• Saved entries:
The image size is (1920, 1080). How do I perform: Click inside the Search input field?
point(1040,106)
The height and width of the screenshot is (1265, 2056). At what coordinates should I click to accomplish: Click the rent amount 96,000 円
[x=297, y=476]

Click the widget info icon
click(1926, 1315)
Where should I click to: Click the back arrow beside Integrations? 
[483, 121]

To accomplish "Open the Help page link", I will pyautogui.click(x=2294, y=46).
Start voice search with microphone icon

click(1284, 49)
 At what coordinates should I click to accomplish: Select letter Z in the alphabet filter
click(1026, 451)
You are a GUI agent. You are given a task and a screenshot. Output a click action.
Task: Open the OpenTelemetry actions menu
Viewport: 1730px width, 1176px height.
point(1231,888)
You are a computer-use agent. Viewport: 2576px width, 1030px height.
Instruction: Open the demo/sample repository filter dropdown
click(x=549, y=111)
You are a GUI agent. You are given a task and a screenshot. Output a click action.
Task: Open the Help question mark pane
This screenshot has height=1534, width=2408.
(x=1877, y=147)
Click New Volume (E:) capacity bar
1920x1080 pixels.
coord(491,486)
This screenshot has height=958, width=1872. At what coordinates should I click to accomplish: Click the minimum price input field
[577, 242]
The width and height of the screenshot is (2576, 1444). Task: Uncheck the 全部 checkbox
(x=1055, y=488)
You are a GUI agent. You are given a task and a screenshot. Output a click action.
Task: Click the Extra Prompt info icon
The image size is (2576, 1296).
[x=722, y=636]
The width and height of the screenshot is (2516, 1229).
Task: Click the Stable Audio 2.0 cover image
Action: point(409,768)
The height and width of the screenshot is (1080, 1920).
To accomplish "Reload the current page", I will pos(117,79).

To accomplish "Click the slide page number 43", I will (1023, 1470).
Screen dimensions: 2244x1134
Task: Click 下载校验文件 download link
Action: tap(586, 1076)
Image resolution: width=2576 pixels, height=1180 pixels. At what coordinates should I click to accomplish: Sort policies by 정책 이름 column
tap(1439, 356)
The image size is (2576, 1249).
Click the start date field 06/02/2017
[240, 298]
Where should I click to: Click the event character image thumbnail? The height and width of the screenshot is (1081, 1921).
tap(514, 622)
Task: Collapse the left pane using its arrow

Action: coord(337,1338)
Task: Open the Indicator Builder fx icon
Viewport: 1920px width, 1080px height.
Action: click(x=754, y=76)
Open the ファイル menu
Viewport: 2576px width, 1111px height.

• Work order: Give back the line containing "Where should I click to: Click the event" and all the lines after it through the end of the records, unchanged.

• Solved problem:
Where should I click to: Click the event character image thumbnail? The height and width of the screenshot is (1081, 1921).
tap(514, 622)
Task: Collapse the left pane using its arrow

Action: coord(337,1338)
Task: Open the Indicator Builder fx icon
Viewport: 1920px width, 1080px height.
Action: click(x=754, y=76)
Open the ファイル menu
Viewport: 2576px width, 1111px height.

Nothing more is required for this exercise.